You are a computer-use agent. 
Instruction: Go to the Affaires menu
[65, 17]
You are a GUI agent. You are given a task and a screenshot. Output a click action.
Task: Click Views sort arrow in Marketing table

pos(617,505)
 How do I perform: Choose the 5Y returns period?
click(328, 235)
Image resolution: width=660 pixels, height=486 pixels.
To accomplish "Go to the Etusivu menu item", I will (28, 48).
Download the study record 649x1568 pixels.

++++++++

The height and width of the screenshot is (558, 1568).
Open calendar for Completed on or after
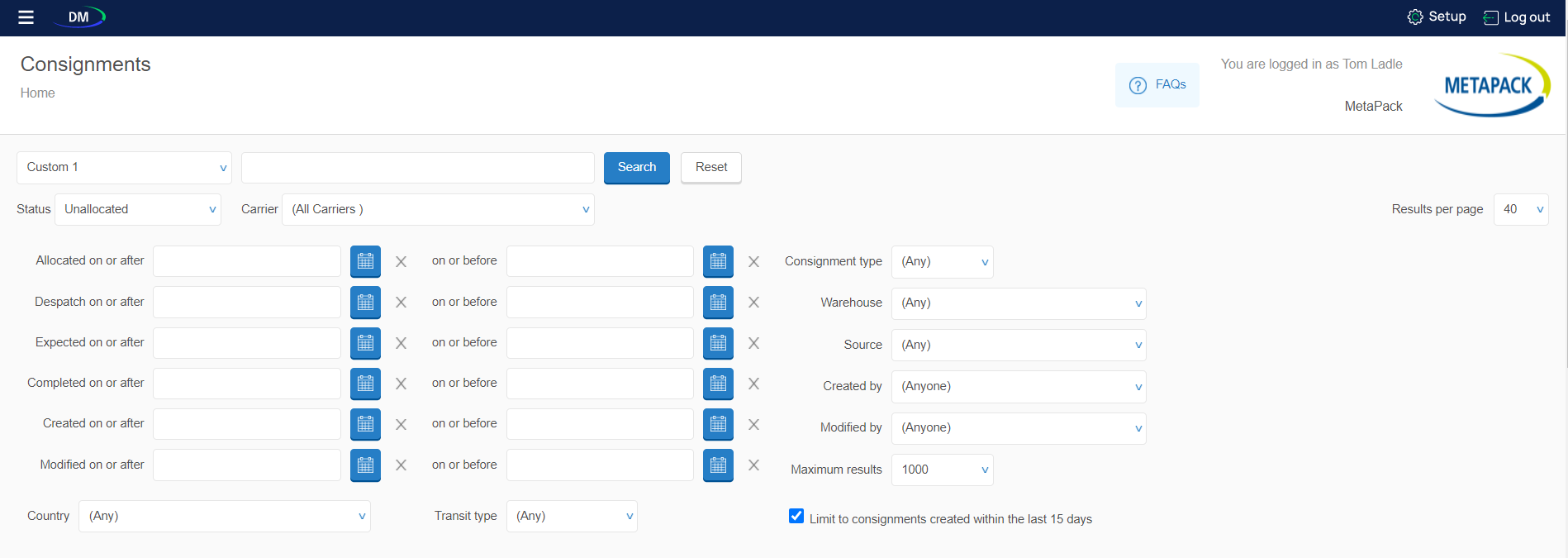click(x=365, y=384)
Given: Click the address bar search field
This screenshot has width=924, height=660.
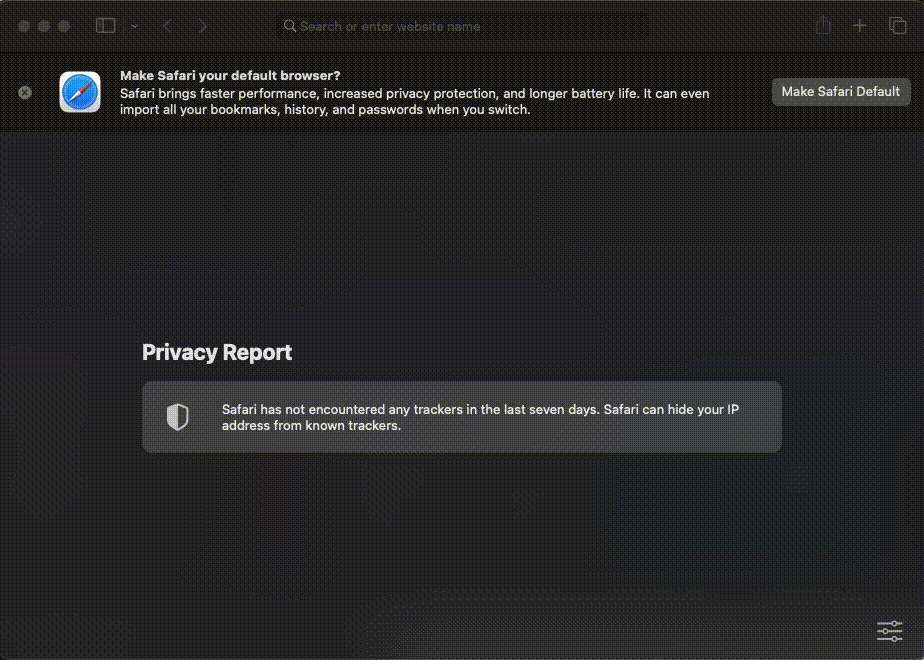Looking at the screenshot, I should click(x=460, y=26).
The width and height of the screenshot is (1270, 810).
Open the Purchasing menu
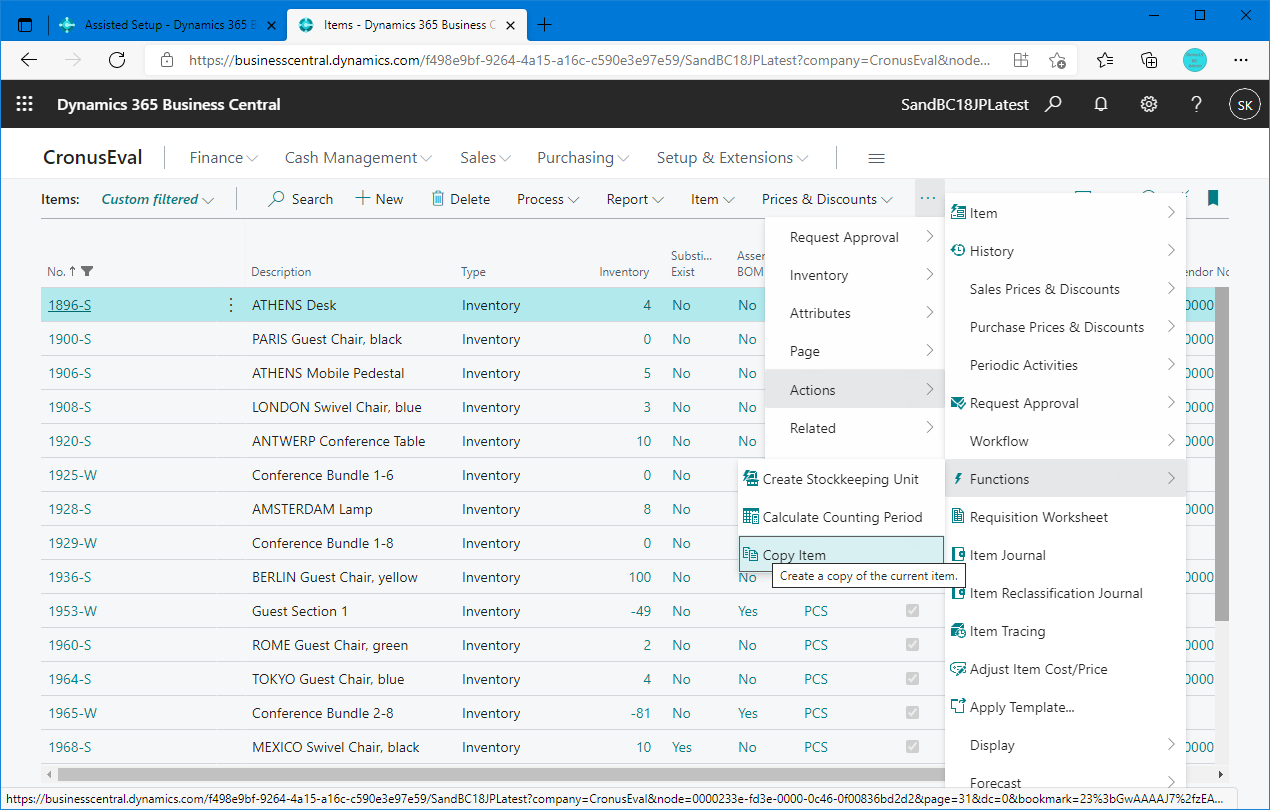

++++++++

Copy every line in the records above that contains the word "pixels".

Image resolution: width=660 pixels, height=486 pixels.
Download the study record 649x1568 pixels.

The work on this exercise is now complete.